Currently, over 1 000 000 varieties of commercial dyes are in use; however, many of these are regarded as toxic or even carcinogenic, and they are difficult to degrade.¹ Malachite green (MG) is one of the most common dyes; it not only deteriorates water quality, but also has a significant impact on human health due to toxic, carcinogenic, teratogenic or mutagenic effects.^2,3 However, MG is an important industrial chemical, and its recovery is necessary.^4,5

Among the techniques applied for removing dyes, adsorption technology is deemed to be one of the most effective approaches due to its wide application, efficient treatment, and convenient operation. Particularly, this method can be used to recycle beneficial products and other materials.⁶

As a traditional adsorbent, activated carbon is often used in the treatment of dyed wastewater; however, due to its inadequate adsorption of dyes, it is only applicable where the dye is present in a low concentration range. Therefore, the discovery of new materials for valid adsorption and removal of MG is highly valuable.

Metal–organic frameworks (MOFs) have drawn increasing attention owing to their high porosity and tunability.^7,8 Research concerning the application of MOFs in wastewater treatment is receiving attention.^9,10 MOF materials have been found to be effective and economical adsorbents for dyes in waste water.^11–13 In order to improve the adsorption properties of MOFs, the choice of the primary organic moiety is becoming increasingly important.¹⁴ Compared to single ligand MOFs, mixed-ligand MOFs have achieved a new level of rational design and construction which involves the synergetic coordination of different ligands with metals and subsequent networking and which enables better performance in dye adsorption.¹⁵

In this study, different mixed ligand Cu–MOFs were synthesized; the adsorption of MG on the mixed-ligand Cu–MOFs was studied with adsorption isotherms, thermodynamics and kinetics. The feasibility of using mixed ligand Cu–MOFs as adsorbents for removing MG from wastewater was discussed.

2. Experimental

2.1 Chemicals and materials

All chemicals used were of analytical grade. Phthalate, isophthalic acid (H₂BDC), trimesic acid (H₃BTC), Cu(NO₃)₂, ethanol, acetone, and acetonitrile were obtained from Sigma Company. Ultrapure water (18.2 MU cm) was obtained from a WaterPro Water Purification System (Labconco Corporation, Kansas City, MO, USA). Dye wastewater was simulated with malachite green, and the stock solution of MG (1.0 × 10⁻⁵ mol L⁻¹) was prepared by dissolving MG in ultrapure water; this was diluted to different concentrations for use. The MG concentrations were determined using an ultraviolet spectrophotometer at 620 nm. A calibration curve was obtained from the spectra of the standard solutions and was used to determine the residual concentrations of MG in solution.

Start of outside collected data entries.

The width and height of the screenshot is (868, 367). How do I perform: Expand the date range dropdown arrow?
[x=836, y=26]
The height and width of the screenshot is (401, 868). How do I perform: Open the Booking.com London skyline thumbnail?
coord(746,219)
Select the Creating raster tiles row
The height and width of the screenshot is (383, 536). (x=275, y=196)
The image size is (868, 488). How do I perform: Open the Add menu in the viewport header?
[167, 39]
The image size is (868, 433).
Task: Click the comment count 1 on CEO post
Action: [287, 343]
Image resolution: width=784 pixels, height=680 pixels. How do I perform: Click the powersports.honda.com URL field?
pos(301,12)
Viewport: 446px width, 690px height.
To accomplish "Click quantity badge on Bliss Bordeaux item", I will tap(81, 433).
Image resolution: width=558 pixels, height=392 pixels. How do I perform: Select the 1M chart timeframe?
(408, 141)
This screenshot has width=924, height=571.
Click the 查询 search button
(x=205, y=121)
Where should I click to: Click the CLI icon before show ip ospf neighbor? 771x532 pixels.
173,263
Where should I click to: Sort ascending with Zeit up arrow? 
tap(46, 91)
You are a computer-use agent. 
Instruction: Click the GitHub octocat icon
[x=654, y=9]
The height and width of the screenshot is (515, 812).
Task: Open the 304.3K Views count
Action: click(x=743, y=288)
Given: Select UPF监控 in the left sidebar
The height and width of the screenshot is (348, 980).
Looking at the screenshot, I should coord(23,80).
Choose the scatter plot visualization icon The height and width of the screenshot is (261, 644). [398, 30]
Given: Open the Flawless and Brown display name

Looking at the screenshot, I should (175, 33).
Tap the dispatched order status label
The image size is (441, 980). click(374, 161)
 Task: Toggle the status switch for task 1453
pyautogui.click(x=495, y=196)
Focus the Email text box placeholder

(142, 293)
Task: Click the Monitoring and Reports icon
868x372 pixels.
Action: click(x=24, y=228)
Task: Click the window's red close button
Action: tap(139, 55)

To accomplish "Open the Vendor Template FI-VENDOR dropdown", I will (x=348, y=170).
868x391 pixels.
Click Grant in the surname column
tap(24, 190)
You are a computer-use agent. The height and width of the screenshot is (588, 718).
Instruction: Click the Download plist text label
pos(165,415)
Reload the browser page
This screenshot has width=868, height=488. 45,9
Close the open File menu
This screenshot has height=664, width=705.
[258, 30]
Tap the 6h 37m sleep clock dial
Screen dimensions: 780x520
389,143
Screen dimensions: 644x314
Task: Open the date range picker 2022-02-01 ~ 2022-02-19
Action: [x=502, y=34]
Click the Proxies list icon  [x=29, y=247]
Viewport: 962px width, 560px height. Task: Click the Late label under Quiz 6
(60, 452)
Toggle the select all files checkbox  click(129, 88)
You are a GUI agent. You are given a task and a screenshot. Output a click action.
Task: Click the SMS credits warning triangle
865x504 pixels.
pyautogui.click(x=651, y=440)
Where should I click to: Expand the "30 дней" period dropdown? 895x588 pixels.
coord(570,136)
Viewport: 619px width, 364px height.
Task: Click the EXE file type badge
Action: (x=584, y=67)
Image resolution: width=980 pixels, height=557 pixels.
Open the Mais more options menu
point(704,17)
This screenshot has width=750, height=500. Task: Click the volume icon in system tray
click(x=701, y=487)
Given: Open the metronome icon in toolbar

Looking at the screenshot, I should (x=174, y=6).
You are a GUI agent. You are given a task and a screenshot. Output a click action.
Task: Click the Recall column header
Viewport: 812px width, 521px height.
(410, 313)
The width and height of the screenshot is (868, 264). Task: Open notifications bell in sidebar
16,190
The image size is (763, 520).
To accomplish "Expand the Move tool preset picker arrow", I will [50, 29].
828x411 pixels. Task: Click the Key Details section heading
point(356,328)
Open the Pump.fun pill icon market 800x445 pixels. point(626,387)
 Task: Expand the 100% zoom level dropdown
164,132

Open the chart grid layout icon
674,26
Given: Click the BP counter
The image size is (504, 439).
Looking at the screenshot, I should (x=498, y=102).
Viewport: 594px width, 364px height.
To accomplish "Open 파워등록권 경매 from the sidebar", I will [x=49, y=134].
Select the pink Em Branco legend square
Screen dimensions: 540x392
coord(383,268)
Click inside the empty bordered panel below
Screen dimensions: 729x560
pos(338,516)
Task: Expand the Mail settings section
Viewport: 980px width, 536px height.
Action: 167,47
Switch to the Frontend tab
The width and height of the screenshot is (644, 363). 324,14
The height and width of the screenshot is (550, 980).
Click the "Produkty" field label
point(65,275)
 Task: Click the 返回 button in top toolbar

The powder X-ray diffraction (XRD) measurements were performed using a D8 Advance X-ray diffractometer (Bruker Company, USA). Fourier transform infrared (FT-IR) spectroscopy was carried out on a single frequency infrared spectrophotometer (PerkinElmer, USA). Also, scanning electron microscope images were obtained using a JSM6510LV scanning electron microscope (JEOL, Japan).

2.2 Instrumentation

A 100 °C mercury thermometer, electronic balance and 85-2 constant temperature magnetic stirrer (Shanghai Sile Instrument Factory), DF-101S heat collection thermostatic heating magnetic stirrer and DZF-6020 vacuum drying oven (Shanghai Jinghong Laboratory Equipment Co., Ltd.), 80-2 centrifugal precipitation machine (Jiangsu Jintan Zhongda Instrument Factory), SB-1000T ultrasonic cleaning machine (Ningbo Xinzhi Biotechnology Co., Ltd.), 101-A electric blast drying oven (Beijing Yong-Ming Medical Instrument Factory), UV-vis spectrophotometer, D8 Advance X-ray diffractometer, and single frequency infrared spectrophotometer (PerkinElmer, United States), and EPMA-8705QH2 scanning electron microscope (Shimadzu Corporation) were used.

2.3 Cu–MOFs synthesis

Synthesis of MOFs-2. To a solution of 0.4203 g isophthalic acid (H₂BDC) and 0.2117 g trimesic acid (H₃BTC) in 15 mL ethanol, 1.0900 g Cu(NO₃)₂ in 15 mL water was added slowly. After stirring for 30 min, the mixture was then heated to 120 °C for 12 h in a Teflon reaction vessel. The formed precipitate was collected by filtration and then washed with water and ethanol three times. After drying at 120 °C for 1 h, the product was obtained.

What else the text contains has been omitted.